*PASSAGE TO READ*
※

On Thu, 7 May 2026 at 21:22, Ackerley Tng via B4 Relay
<[email protected]> wrote:
>
> From: Ackerley Tng <[email protected]>
>
> Introduce KVM_CAP_GUEST_MEMFD_MEMORY_ATTRIBUTES to advertise the
> availability of the KVM_SET_MEMORY_ATTRIBUTES2 ioctl.
>
> KVM_SET_MEMORY_ATTRIBUTES2 is a guest_memfd-scoped version of the existing
> KVM_SET_MEMORY_ATTRIBUTES VM ioctl. It allows userspace to manage memory
> attributes, such as KVM_MEMORY_ATTRIBUTE_PRIVATE, directly on a guest_memfd
> file descriptor.
>
> This new version uses struct kvm_memory_attributes2, which adds an
> error_offset field to the output. This allows KVM to return the specific
> offset that triggered an error, which is especially useful for handling
> EAGAIN results caused by transient page reference counts during attribute
> conversions.
>
> Update the KVM API documentation to define the new ioctl and its behavior,
> and add the necessary UAPI definitions and capability checks.
>
> Suggested-by: Sean Christopherson <[email protected]>
> Suggested-by: Michael Roth <[email protected]>
> Signed-off-by: Ackerley Tng <[email protected]>

Reviewed-by: Fuad Tabba <[email protected]>

Cheers,
/fuad

> ---
>  Documentation/virt/kvm/api.rst | 78 
> +++++++++++++++++++++++++++++++++++++++++-
>  include/uapi/linux/kvm.h       |  2 ++
>  virt/kvm/kvm_main.c            |  5 +++
>  3 files changed, 84 insertions(+), 1 deletion(-)
>
> diff --git a/Documentation/virt/kvm/api.rst b/Documentation/virt/kvm/api.rst
> index 52bbbb553ce10..55c2701d9ed49 100644
> --- a/Documentation/virt/kvm/api.rst
> +++ b/Documentation/virt/kvm/api.rst
> @@ -117,7 +117,7 @@ description:
>        x86 includes both i386 and x86_64.
>
>    Type:
> -      system, vm, or vcpu.
> +      system, vm, vcpu or guest_memfd.

※

*WHAT THIS EXERCISE ASKS*
(1) List every person named in a Suggested-by, Signed-off-by or Reviewed-by line of the KVM patch email, along with the tag attached to each.
(2) Take the KVM patch email further, starting after its last line.

Records about locating elements on screens:
※

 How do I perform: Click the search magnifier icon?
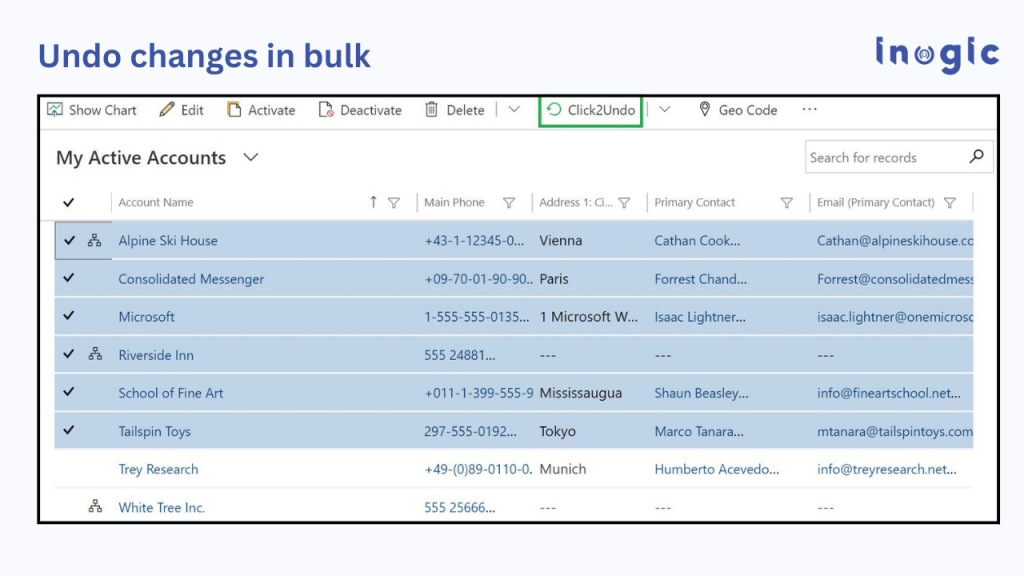pos(977,157)
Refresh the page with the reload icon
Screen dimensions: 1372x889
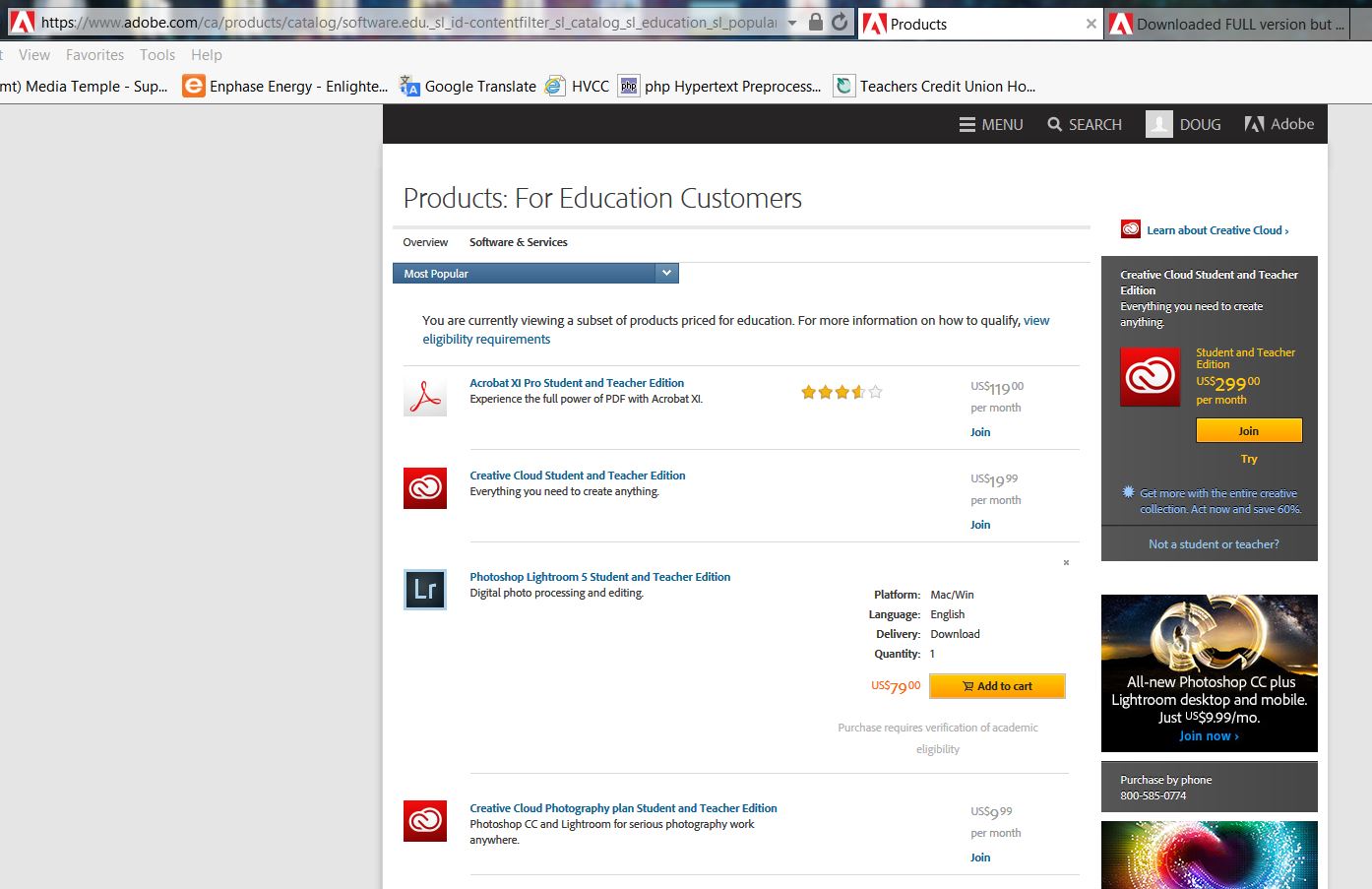coord(838,22)
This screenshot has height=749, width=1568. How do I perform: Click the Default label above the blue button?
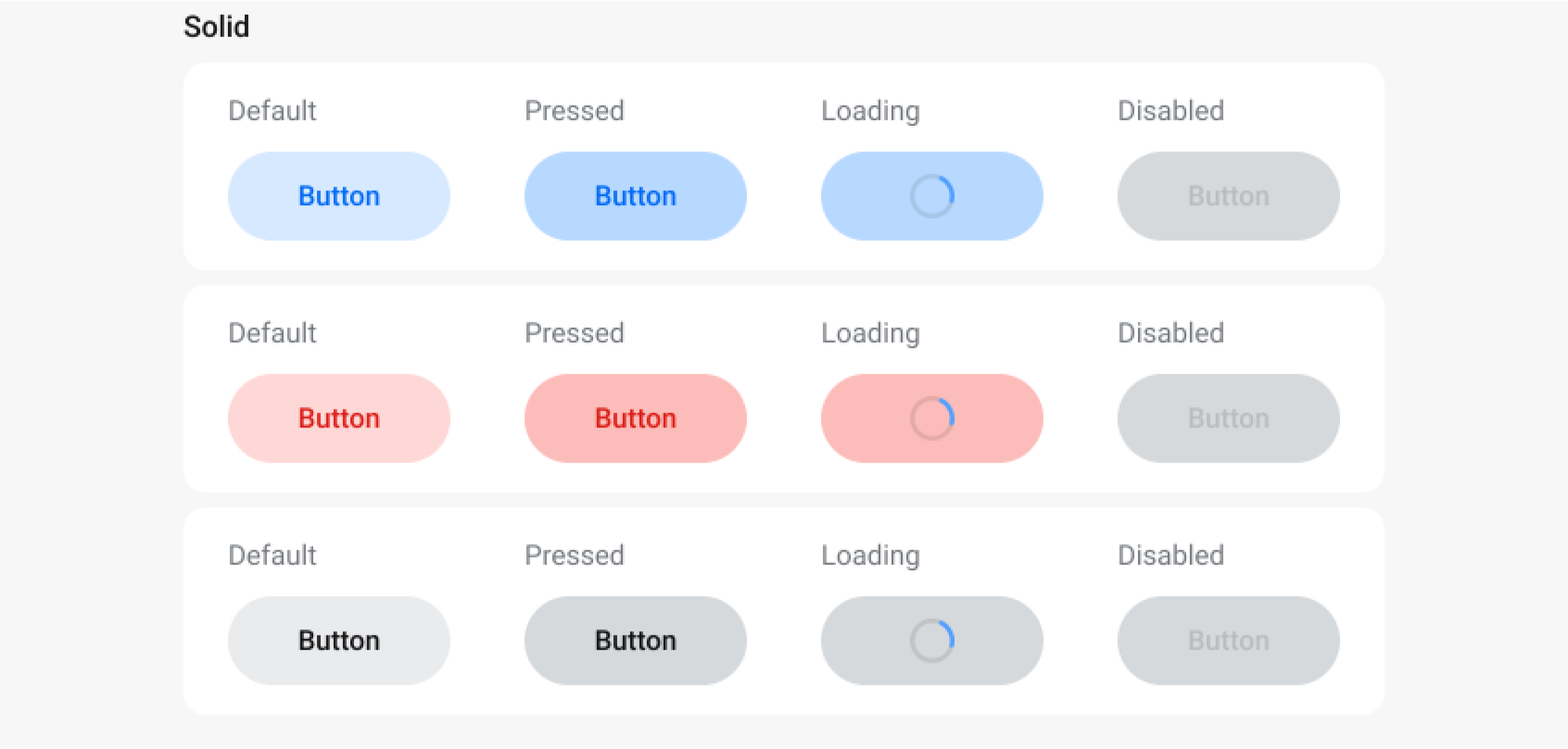pos(272,111)
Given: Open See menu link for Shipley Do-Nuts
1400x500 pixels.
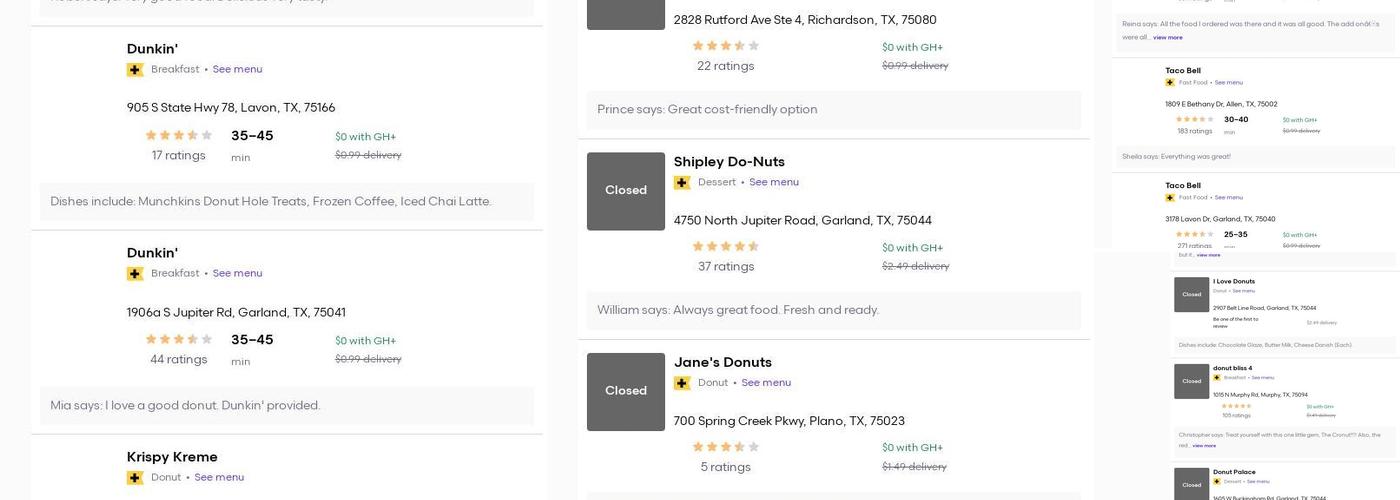Looking at the screenshot, I should (773, 182).
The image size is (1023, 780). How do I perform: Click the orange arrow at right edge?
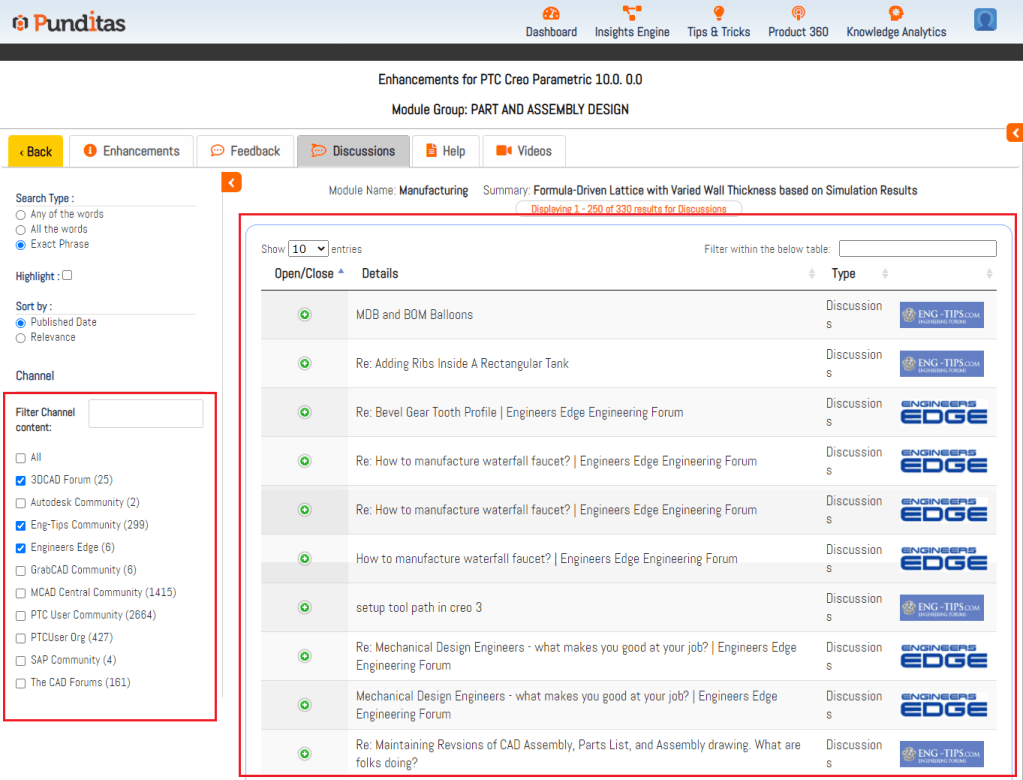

※

*ANSWER LIST*
(1)
Sean Christopherson: Suggested-by
Michael Roth: Suggested-by
Ackerley Tng: Signed-off-by
Fuad Tabba: Reviewed-by

(2)
>
>    Parameters:
>        what parameters are accepted by the ioctl.
> @@ -6361,6 +6361,8 @@ S390:
>  Returns -EINVAL if the VM has the KVM_VM_S390_UCONTROL flag set.
>  Returns -EINVAL if called on a protected VM.
>
> +.. _KVM_SET_MEMORY_ATTRIBUTES:
> +
>  4.141 KVM_SET_MEMORY_ATTRIBUTES
>  -------------------------------
>
> @@ -6553,6 +6555,80 @@ KVM_S390_KEYOP_SSKE
>    Sets the storage key for the guest address ``guest_addr`` to the key
>    specified in ``key``, returning the previous value in ``key``.
>
> +4.145 KVM_SET_MEMORY_ATTRIBUTES2
> +---------------------------------
> +
> +:Capability: KVM_CAP_GUEST_MEMFD_MEMORY_ATTRIBUTES
> +:Architectures: all
> +:Type: guest_memfd ioctl
> +:Parameters: struct kvm_memory_attributes2 (in/out)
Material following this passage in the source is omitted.